Hitchcock & company will no doubt be waiting in the weeds 11 days hence, when the Preds return to Scottrade Center in St. Louis on December 30th for the final game of calendar year 2011. He’ll have to wait until Saturday, February 4th 2012, however, for his next shot at Music City redemption.
Previous to the St. Louis game, on Thursday night, the 4-3 Preds victory over Detroit rivaled the Columbus Comeback in drama, with Captain Shea Weber scored the tying and go-ahead goals with less than five minutes remaining in regulation. After the game Trotz was mostly diplomatic, but more than a little hopeful that his team was finally returning to the form that saw them advance to the second round of the Stanley Cup Playoffs for the first time in last year.
Nashville’s 2010-11 squad was one of the NHL’s better even-strength scoring teams, but their power play was anything but, finishing 26th in the league with a paltry 15.2% conversion rate. The good news is, this season the PP is back on the beam; after five successive finishes at or very near the bottom 10 in the NHL, the Preds man-advantage once again is actually an advantage, checking in currently at number five in the league, with a sparkling conversion percentage of 21.5.
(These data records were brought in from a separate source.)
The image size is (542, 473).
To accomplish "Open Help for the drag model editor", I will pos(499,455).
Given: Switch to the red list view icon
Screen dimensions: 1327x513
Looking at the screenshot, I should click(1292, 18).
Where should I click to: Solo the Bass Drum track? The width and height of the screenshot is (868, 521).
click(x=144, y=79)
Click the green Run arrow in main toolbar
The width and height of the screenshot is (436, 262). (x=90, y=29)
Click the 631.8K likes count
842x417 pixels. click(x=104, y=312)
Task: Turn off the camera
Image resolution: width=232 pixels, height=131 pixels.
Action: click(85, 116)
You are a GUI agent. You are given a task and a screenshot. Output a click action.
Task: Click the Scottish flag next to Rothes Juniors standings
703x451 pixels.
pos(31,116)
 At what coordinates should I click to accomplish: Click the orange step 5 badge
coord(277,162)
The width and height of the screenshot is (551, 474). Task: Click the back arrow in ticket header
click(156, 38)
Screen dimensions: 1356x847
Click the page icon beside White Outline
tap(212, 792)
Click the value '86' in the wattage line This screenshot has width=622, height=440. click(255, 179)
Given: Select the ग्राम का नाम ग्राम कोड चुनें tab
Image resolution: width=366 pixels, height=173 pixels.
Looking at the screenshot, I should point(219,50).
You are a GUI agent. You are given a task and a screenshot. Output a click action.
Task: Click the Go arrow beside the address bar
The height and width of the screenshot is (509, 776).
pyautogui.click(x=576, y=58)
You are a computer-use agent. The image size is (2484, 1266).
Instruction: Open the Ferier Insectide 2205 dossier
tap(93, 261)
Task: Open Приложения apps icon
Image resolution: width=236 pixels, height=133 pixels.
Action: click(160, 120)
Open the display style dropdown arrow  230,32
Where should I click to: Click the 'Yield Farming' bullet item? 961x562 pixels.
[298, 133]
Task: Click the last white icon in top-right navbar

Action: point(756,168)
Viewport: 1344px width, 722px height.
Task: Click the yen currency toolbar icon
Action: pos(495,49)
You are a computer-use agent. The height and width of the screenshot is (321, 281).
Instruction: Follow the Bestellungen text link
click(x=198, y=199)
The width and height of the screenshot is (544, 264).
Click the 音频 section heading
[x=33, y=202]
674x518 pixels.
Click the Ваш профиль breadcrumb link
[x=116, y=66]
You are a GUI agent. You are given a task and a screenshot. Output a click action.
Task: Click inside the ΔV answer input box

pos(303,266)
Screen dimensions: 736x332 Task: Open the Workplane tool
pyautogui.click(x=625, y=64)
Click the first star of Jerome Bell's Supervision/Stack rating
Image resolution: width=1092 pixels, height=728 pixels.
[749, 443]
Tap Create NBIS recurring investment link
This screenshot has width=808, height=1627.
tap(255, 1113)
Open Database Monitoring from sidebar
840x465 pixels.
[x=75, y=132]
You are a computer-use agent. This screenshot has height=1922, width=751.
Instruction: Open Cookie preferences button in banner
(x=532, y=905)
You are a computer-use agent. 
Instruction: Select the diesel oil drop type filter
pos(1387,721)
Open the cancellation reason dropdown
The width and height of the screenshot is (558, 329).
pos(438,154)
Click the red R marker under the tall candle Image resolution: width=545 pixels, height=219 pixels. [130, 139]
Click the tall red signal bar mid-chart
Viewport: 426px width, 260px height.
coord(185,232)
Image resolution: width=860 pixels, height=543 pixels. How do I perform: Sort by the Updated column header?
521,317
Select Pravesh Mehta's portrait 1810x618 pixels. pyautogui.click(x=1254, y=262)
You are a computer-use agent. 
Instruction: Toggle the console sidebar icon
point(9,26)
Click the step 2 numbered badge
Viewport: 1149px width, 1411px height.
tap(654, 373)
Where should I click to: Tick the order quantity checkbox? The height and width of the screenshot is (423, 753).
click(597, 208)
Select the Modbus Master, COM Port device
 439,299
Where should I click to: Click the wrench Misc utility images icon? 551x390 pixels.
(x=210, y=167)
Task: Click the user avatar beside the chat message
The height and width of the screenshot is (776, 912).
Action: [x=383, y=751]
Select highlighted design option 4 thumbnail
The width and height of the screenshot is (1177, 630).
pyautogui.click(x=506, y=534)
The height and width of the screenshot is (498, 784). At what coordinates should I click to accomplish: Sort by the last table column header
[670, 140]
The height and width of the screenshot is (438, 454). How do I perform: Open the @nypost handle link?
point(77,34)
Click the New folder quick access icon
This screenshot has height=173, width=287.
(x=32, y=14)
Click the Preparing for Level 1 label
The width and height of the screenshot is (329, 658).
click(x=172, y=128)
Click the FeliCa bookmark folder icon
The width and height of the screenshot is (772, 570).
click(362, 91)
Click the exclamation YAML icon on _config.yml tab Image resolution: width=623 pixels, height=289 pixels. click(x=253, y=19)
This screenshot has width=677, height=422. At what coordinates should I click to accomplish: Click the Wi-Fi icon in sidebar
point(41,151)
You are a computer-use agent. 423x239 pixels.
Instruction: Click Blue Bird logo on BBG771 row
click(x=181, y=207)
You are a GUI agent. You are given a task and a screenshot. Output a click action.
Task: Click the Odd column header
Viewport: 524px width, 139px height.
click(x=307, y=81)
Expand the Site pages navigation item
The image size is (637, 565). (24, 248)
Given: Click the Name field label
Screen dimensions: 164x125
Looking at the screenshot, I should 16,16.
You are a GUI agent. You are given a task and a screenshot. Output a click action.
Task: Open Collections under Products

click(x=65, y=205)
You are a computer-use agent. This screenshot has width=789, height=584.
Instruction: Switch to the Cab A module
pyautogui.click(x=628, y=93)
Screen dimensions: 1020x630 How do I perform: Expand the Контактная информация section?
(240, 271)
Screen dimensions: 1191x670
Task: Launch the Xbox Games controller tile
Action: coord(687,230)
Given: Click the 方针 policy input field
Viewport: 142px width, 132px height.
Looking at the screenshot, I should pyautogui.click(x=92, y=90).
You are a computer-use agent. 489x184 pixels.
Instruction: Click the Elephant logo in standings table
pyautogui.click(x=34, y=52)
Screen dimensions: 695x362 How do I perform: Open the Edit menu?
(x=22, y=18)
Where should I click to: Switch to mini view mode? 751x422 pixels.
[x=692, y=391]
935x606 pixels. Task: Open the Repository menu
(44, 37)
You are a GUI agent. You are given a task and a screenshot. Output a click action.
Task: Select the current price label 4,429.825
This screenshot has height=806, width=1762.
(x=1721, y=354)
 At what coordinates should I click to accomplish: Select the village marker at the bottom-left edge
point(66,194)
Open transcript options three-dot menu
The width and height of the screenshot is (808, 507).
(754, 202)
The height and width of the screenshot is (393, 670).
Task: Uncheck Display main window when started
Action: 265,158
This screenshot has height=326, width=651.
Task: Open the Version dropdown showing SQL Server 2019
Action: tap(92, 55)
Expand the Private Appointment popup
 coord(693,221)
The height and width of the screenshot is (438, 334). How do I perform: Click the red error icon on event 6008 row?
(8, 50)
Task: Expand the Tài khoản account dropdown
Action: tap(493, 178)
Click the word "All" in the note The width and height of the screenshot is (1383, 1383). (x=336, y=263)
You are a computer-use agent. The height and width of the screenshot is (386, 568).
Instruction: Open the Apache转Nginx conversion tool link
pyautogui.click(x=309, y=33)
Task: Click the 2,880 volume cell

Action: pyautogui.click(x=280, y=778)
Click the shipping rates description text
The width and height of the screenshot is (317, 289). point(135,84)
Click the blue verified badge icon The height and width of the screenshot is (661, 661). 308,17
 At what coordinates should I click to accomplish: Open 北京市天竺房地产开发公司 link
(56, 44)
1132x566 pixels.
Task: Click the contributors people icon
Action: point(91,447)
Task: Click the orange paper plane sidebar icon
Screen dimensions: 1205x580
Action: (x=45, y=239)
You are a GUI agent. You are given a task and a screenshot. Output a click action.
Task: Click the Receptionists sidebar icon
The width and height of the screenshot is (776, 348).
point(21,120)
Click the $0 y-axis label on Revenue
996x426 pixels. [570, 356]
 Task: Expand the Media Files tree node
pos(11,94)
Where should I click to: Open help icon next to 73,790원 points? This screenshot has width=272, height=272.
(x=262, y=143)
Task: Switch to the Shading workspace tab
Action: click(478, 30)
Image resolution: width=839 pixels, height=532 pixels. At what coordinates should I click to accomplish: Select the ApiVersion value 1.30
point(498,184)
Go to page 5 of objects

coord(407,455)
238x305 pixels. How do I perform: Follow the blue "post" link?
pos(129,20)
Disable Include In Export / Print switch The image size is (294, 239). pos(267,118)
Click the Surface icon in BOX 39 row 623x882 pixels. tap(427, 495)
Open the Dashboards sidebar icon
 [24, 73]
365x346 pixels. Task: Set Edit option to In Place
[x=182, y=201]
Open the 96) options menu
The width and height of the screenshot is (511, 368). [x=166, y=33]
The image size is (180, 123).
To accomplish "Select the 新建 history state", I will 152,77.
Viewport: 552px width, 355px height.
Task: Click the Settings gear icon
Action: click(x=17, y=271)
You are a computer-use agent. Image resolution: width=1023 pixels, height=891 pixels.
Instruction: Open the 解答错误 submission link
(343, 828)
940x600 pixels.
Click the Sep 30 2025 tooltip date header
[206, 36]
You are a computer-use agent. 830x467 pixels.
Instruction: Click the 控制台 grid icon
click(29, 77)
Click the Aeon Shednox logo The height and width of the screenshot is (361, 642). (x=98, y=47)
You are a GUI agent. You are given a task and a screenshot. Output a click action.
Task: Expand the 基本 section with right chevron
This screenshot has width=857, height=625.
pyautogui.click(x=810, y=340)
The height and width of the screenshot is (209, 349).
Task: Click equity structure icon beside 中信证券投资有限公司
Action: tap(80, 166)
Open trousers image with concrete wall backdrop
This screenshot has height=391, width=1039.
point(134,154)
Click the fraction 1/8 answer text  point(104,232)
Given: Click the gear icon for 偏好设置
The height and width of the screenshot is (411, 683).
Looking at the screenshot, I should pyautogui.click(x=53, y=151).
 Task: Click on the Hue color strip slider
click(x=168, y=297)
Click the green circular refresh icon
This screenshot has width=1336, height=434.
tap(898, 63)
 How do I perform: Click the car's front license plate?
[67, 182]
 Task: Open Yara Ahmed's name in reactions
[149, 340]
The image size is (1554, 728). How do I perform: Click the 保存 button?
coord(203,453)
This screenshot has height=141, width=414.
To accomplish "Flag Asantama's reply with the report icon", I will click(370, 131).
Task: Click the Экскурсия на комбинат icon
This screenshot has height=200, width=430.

The bad news is, the team’s five-on-five scoring had regressed almost as much this year as the power play had in previous ones. However, with strong offensive showings against Columbus, Anaheim and Detroit, at even strength as well as on the PP, the Preds look as though they may be ready to string some wins together for the first time all season, and lay the foundation for an even deeper playoff run.
Pekka has been outstanding in goal, and team is now as healthy as it has been all season; good signs indeed as the Preds near the midpoint of the season.
Speaking to the media following the Detroit game, Trotz was effusive in his satisfaction that the Preds were able to recapture their even-strength scoring prowess if but for one game against a team who had dominated opponents that area all season. He indicated that Detroit had outscored opponents in the neighborhood of 60-30 (or a 2-1 ratio) in even-strength play this year, yet the Preds beat the Red Wings by an even-strength margin of 3-1; enough to compensate the Detroit’s 2-1 advantage on the power play.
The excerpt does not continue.